• DATA FOR THIS EXERCISE:
* * * * * * * * *

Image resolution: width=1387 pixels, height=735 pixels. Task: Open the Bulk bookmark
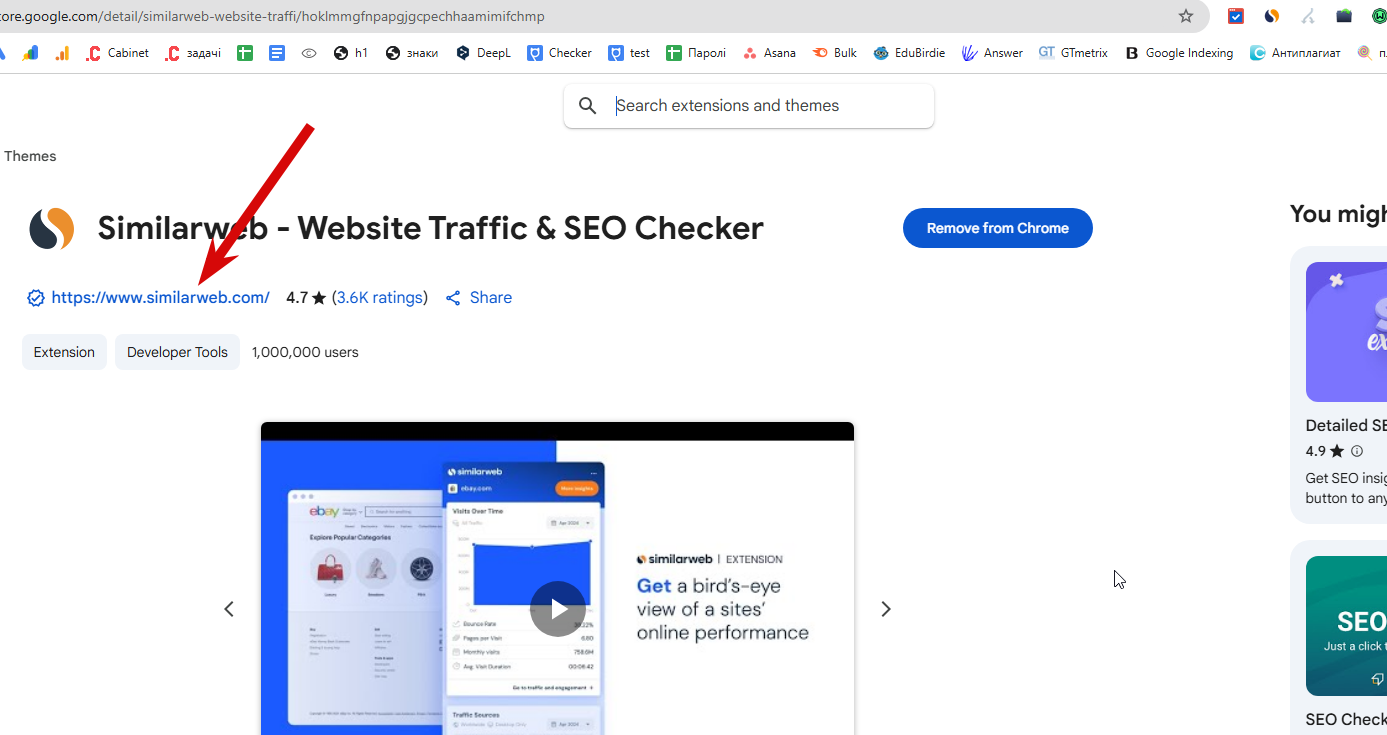tap(835, 53)
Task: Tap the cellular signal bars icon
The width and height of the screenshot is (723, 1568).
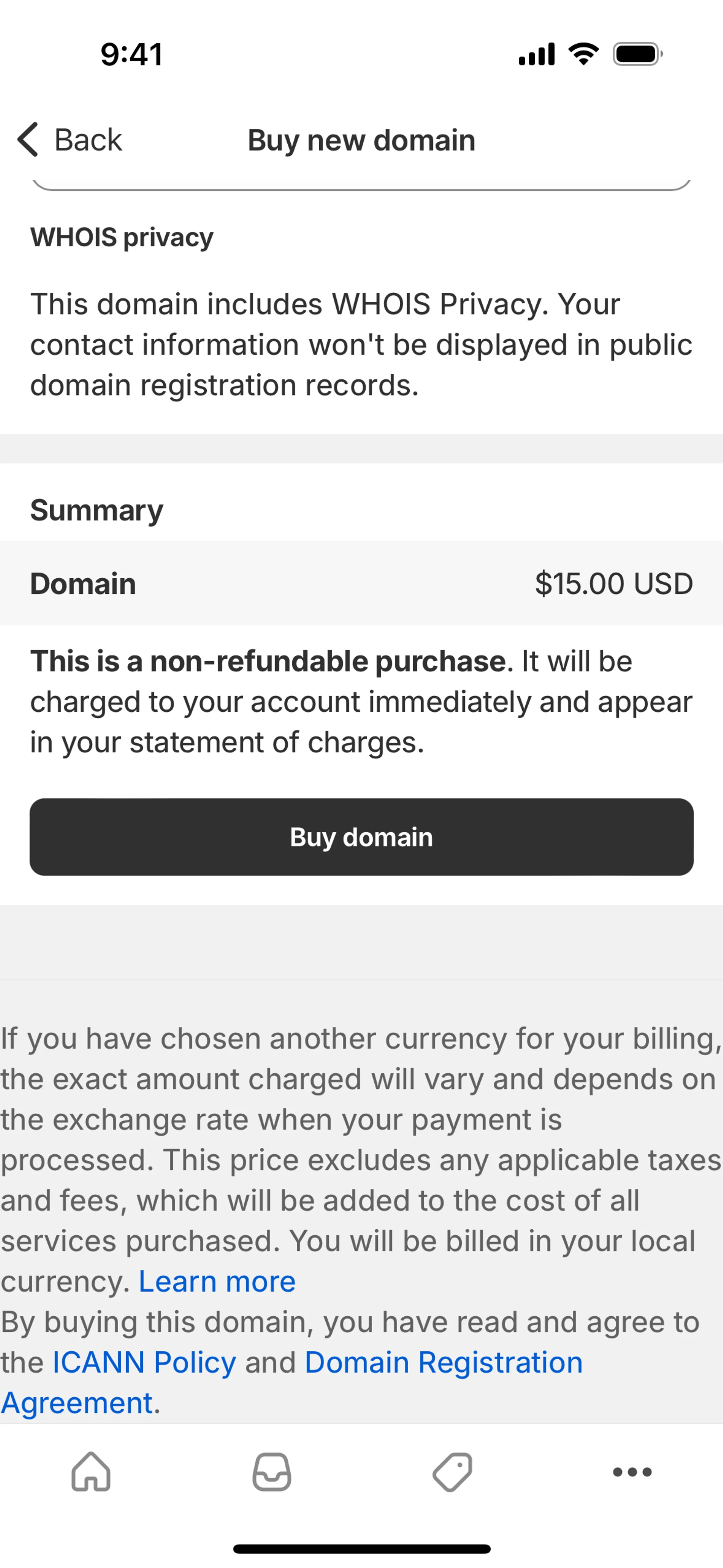Action: pos(537,54)
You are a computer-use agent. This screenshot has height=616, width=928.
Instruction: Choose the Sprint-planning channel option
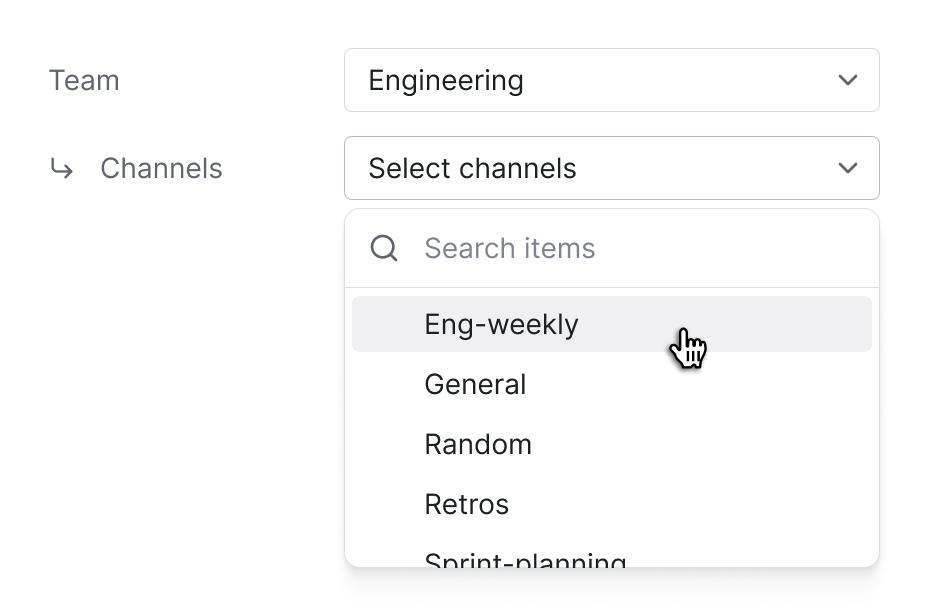525,559
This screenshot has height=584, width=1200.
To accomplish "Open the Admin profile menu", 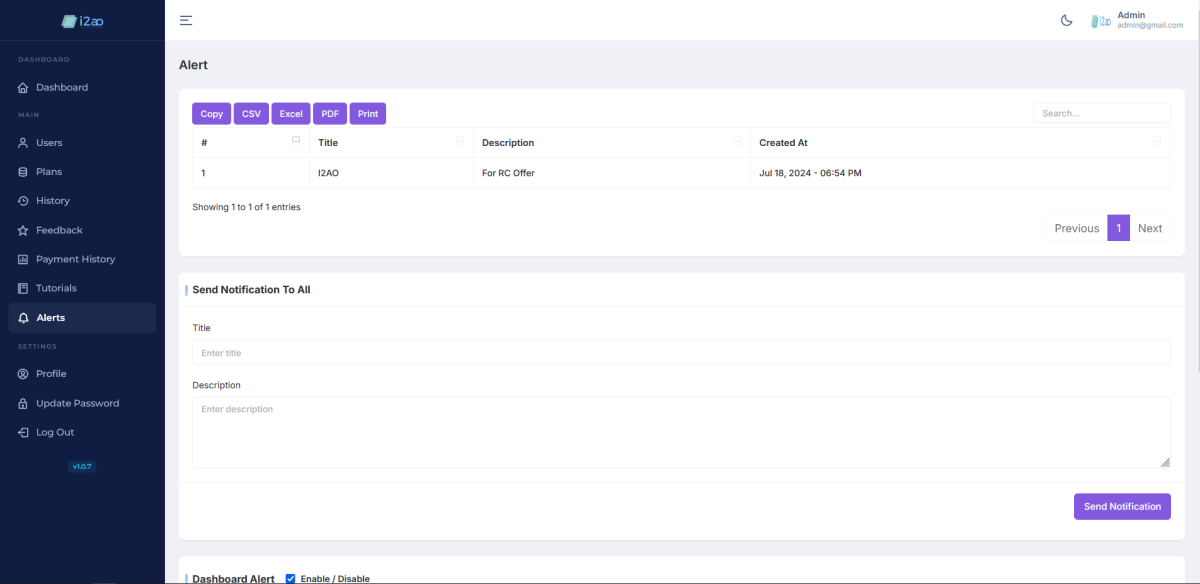I will [x=1138, y=20].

* * * * * * * * *

• TASK DESCRIPTION: Output the rows as a two-column CSV with the headers instruction and action, starting at the beginning of the rows and ending at the line containing "Action: pos(537,54)", both included. Put each row's text and its answer in one quoted field apiece, with line breaks changed to spaces, and leave out the pictures.

• FINISHED ANSWER:
instruction,action
"Image resolution: width=1387 pixels, height=735 pixels. Task: Open the Bulk bookmark","tap(835, 53)"
"Task: Tap the cellular signal bars icon The width and height of the screenshot is (723, 1568).","Action: pos(537,54)"